## Written instruction
Rewrite the entries starting at the line that contains "[Advertisement] (217, 456)" and ending with the last entry, substituting "Сервисы" for "Услуги" and leaving everything else unchanged.
** Start **
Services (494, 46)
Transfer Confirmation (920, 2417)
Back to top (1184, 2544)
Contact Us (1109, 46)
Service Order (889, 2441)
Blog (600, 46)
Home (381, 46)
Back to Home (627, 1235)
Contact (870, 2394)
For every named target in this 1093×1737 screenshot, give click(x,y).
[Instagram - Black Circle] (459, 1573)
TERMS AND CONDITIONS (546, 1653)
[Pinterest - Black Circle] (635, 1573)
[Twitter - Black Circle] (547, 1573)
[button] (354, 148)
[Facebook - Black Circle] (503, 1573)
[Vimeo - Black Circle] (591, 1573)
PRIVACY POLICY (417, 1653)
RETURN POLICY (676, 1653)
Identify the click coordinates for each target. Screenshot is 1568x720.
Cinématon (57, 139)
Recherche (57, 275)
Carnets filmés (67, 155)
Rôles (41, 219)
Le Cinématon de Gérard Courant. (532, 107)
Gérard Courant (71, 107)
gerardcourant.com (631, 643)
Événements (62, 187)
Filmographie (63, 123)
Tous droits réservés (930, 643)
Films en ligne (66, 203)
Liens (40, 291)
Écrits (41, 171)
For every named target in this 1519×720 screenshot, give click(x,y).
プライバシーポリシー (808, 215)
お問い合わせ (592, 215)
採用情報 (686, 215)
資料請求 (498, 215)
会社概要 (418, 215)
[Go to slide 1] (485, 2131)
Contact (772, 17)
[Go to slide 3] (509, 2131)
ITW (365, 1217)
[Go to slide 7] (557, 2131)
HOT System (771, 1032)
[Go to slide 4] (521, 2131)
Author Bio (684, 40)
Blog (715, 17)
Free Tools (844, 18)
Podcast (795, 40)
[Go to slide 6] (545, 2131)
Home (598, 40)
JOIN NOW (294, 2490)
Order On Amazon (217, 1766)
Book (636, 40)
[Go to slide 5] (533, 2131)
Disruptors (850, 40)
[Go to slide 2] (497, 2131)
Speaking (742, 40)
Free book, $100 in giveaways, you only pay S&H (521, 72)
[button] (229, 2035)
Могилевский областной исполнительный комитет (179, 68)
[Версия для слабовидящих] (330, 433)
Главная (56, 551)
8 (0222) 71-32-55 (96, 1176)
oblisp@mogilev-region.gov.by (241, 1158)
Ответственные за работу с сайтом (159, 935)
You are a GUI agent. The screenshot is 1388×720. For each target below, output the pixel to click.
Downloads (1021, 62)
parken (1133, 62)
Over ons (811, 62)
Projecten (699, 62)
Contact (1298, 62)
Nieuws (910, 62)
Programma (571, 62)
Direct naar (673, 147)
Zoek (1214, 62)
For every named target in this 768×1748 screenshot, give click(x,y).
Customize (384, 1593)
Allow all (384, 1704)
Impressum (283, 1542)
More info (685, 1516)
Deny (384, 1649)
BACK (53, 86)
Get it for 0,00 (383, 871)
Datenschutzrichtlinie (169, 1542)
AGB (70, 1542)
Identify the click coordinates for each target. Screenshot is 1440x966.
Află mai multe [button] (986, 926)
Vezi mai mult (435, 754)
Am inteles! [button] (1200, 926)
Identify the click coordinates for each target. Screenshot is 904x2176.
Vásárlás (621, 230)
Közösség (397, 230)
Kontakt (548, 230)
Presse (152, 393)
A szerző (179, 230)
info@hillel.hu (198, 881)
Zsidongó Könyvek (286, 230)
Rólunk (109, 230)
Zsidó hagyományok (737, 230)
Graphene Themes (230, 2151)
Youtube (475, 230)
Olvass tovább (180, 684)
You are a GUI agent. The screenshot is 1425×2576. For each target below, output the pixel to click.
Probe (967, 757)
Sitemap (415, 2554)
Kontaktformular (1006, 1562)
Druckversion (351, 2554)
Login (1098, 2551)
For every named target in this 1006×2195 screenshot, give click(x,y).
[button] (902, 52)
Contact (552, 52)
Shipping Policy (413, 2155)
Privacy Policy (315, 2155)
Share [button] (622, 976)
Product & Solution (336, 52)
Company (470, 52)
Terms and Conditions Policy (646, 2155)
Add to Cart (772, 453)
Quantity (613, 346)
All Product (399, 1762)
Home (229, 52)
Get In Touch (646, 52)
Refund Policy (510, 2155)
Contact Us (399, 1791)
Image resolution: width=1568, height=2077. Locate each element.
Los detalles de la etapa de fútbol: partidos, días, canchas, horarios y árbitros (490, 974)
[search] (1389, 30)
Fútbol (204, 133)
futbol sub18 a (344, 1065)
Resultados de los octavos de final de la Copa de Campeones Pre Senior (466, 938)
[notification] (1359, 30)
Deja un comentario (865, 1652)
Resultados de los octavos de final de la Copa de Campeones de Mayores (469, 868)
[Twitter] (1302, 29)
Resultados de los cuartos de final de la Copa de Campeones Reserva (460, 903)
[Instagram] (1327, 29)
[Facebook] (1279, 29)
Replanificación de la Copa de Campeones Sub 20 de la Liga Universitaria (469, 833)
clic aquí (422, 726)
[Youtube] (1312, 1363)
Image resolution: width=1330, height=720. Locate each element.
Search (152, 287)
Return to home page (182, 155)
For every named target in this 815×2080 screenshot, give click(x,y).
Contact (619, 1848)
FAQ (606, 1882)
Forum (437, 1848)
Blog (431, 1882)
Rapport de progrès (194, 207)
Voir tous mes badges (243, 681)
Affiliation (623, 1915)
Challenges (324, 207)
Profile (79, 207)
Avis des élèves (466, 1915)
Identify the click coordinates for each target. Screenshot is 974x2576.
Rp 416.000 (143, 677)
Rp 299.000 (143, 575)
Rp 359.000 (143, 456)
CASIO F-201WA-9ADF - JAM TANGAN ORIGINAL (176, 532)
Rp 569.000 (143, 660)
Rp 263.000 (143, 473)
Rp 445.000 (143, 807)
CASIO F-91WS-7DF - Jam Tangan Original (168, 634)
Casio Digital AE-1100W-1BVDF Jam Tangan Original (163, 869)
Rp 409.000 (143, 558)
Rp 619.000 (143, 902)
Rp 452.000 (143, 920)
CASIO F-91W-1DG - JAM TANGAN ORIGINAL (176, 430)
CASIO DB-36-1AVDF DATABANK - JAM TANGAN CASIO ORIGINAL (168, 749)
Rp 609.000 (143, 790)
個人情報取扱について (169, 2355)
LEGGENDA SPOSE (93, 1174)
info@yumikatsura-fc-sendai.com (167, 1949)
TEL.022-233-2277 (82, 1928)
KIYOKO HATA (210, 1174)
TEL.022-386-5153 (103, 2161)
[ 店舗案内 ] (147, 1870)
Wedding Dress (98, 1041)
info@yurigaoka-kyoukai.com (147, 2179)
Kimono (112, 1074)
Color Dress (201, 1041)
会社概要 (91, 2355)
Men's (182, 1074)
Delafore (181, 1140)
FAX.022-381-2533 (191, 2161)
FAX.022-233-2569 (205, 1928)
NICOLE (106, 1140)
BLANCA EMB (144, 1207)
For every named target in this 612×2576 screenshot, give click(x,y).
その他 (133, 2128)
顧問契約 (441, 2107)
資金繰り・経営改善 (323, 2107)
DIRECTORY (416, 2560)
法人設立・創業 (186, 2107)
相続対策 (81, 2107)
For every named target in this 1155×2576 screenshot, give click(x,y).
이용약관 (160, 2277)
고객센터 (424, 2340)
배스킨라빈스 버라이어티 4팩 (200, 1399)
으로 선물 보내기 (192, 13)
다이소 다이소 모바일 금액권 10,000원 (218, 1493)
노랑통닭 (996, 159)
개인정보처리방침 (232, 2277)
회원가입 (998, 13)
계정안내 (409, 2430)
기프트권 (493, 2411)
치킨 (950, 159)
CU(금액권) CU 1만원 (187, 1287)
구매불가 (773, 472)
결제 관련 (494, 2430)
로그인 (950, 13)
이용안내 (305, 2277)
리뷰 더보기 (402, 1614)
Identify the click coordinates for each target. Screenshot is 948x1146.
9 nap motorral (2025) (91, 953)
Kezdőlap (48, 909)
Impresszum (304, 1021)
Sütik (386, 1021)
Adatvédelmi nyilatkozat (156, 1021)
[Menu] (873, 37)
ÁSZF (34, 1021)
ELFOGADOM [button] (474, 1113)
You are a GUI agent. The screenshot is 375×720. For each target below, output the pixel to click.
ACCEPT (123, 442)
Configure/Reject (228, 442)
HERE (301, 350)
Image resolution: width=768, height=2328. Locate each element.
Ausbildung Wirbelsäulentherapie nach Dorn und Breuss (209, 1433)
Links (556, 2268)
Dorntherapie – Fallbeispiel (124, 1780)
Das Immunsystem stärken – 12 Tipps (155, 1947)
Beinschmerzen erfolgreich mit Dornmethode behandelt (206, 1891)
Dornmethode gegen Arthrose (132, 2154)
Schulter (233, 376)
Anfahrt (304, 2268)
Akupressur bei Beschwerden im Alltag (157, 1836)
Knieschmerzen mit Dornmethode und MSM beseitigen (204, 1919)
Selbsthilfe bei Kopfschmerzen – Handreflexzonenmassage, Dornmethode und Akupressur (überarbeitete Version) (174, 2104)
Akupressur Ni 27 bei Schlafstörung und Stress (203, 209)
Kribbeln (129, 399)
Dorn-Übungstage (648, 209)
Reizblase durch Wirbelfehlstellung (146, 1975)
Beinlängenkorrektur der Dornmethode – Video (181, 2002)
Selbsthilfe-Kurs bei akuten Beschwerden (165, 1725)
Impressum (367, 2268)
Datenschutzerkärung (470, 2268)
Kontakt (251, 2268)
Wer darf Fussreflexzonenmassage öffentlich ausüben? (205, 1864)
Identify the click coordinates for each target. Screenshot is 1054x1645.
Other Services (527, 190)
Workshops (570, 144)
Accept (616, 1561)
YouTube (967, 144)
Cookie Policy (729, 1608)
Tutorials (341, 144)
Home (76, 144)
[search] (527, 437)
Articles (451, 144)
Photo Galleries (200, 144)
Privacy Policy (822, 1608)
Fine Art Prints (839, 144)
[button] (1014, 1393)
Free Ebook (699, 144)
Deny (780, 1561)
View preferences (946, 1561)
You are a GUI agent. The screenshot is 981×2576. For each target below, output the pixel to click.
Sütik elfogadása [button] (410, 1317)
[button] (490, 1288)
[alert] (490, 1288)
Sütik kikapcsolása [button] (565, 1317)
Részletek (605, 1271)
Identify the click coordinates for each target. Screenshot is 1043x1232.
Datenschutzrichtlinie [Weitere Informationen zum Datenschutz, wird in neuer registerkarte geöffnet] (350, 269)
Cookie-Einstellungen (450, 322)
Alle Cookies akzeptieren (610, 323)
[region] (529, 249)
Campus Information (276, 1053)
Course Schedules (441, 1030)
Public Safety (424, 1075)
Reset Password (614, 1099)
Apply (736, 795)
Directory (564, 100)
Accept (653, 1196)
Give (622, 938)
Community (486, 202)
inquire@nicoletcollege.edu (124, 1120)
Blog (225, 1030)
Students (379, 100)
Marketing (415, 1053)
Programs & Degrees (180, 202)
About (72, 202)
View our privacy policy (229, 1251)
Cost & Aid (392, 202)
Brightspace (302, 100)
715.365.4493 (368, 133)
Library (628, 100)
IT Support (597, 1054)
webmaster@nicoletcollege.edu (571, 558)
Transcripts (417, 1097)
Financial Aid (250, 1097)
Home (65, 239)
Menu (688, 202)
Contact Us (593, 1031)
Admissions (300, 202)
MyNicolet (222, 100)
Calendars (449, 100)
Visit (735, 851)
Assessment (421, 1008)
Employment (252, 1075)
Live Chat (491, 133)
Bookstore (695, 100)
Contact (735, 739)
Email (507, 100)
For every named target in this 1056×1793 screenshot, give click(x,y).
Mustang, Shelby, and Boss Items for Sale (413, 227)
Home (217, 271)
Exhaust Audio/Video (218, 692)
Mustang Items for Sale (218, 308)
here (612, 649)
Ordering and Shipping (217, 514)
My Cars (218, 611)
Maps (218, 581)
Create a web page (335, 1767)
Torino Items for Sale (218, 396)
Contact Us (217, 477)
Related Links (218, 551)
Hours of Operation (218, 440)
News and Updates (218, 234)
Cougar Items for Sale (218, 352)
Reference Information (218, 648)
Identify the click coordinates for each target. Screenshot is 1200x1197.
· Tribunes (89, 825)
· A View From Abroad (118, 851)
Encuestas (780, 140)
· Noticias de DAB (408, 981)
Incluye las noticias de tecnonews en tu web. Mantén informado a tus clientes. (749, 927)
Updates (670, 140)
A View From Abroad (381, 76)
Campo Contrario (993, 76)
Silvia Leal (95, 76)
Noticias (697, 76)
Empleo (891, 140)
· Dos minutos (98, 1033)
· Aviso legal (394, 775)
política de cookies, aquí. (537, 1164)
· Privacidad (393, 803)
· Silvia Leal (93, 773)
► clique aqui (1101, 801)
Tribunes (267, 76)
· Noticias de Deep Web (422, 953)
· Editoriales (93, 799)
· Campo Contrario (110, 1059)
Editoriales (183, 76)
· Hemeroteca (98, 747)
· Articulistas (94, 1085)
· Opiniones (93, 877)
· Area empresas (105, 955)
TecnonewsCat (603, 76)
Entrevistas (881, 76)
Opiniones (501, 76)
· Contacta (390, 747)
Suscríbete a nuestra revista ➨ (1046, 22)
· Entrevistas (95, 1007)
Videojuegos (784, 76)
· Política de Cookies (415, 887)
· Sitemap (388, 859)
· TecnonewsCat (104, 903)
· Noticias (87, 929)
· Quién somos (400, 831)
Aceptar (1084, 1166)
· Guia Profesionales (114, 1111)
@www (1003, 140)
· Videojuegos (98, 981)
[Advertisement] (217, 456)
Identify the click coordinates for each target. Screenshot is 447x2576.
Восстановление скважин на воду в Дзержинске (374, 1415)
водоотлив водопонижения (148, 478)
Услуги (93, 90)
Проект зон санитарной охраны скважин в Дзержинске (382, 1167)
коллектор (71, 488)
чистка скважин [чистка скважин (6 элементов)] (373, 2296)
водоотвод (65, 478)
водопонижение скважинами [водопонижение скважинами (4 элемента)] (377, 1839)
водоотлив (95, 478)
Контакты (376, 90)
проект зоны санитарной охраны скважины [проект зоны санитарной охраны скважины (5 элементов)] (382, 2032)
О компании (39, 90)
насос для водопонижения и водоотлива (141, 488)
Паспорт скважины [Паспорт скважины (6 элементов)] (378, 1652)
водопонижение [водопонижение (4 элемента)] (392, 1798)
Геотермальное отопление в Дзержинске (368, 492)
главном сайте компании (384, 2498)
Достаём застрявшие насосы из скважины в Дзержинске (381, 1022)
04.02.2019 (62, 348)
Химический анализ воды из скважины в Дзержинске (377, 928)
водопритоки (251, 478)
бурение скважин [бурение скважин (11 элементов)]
** End **
## Complete output
[Advertisement] (217, 456)
Identify the click coordinates for each target. Screenshot is 447x2576.
Восстановление скважин на воду в Дзержинске (374, 1415)
водоотлив водопонижения (148, 478)
Сервисы (93, 90)
Проект зон санитарной охраны скважин в Дзержинске (382, 1167)
коллектор (71, 488)
чистка скважин [чистка скважин (6 элементов)] (373, 2296)
водоотвод (65, 478)
водопонижение скважинами [водопонижение скважинами (4 элемента)] (377, 1839)
водоотлив (95, 478)
Контакты (376, 90)
проект зоны санитарной охраны скважины [проект зоны санитарной охраны скважины (5 элементов)] (382, 2032)
О компании (39, 90)
насос для водопонижения и водоотлива (141, 488)
Паспорт скважины [Паспорт скважины (6 элементов)] (378, 1652)
водопонижение [водопонижение (4 элемента)] (392, 1798)
Геотермальное отопление в Дзержинске (368, 492)
главном сайте компании (384, 2498)
Достаём застрявшие насосы из скважины в Дзержинске (381, 1022)
04.02.2019 (62, 348)
Химический анализ воды из скважины в Дзержинске (377, 928)
водопритоки (251, 478)
бурение скважин [бурение скважин (11 элементов)]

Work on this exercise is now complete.